Today there was a heated debate on Radio 4 about lawns, that much loved feature of British gardens. At least they were much loved – now it seems there are gardeners and garden designers who dislike them, describe them as “boring monocultures” and would much prefer us all to dig them up and plant shrubs, flower beds, areas of decking, paved areas and gravel paths.
Listening to the debate, and the opposing sides were very passionate about their views, I could not help but remember all the fun the lawn in our garden had provided for children. Happy memories of seeing them learn how to perfect handstands, head-over-heels races, rolling downhill races, and to run in and out of the sprinkler on hot sunny days, and even cool days when their shrieks became louder as they encountered the icy jets.

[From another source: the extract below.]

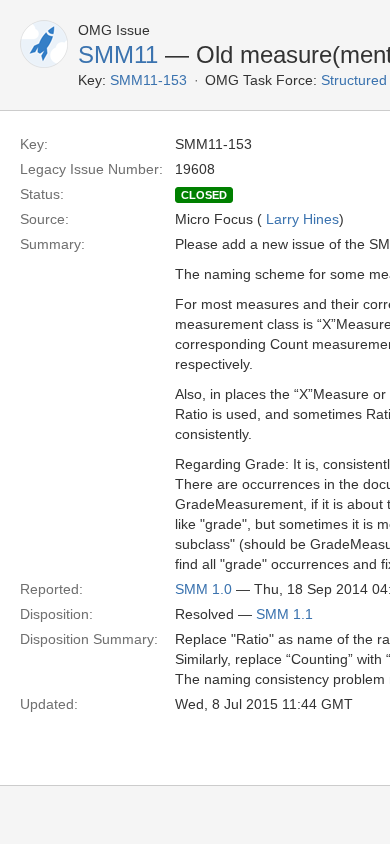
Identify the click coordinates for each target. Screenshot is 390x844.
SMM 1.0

The lawn was not of the Wimbledon standard, far from it. It sprouted daisies which were picked and made into daisy chains to be worn by parents and dolls alike. Dandelions provided flowers to adorn dens and seed heads to blow and make wishes. Isn’t it lovely how very small children pick you flowers and give them to you with pride? I love the way they pick just the head.
In shady areas the grass gave way to moss, soft and cool and wonderful to look at through a magnifying glass and see its strange feather like shapes.
There was enough room to set up a tent, make a den out of sticks and a blanket or two chairs a sheet. Picnics were served there, and games and fantasies played out. Often there was a request to “sleep in the den”. After much preparation with bedding, flash lights, comfort toys, midnight feasts and water, and an initial trial, the brave occupants decided they would much rather be inside.
The lawn was also a rich source of wildlife, beetles, bumblebees, leather jackets and both kinds of worms. Again looking at them through a magnifying glass and then making up stories about them was something I loved.
Also watching the squirrels bury nuts and the Jay finding them and watching the Green Woodpecker and Blackbirds searching for food for their young and then listening to the bird song as they defended “their” patch of green.
In all, I think I like lawns, do you?